◆ **EXERCISE OBJECTIVE**: Could you reproduce every entry that follows, exactly as shown?

◆ **SOURCE RECORDS**:
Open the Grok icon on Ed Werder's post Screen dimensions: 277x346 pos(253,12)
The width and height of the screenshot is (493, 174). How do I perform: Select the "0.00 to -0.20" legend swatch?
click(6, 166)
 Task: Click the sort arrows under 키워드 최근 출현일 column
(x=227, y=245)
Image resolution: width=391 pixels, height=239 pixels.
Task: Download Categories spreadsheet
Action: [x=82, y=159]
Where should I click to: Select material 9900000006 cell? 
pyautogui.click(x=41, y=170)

◆ **EXERCISE ANSWER**:
Open the Grok icon on Ed Werder's post Screen dimensions: 277x346 pos(253,12)
The width and height of the screenshot is (493, 174). How do I perform: Select the "0.00 to -0.20" legend swatch?
click(6, 166)
 Task: Click the sort arrows under 키워드 최근 출현일 column
(x=227, y=245)
Image resolution: width=391 pixels, height=239 pixels.
Task: Download Categories spreadsheet
Action: [x=82, y=159]
Where should I click to: Select material 9900000006 cell? 
pyautogui.click(x=41, y=170)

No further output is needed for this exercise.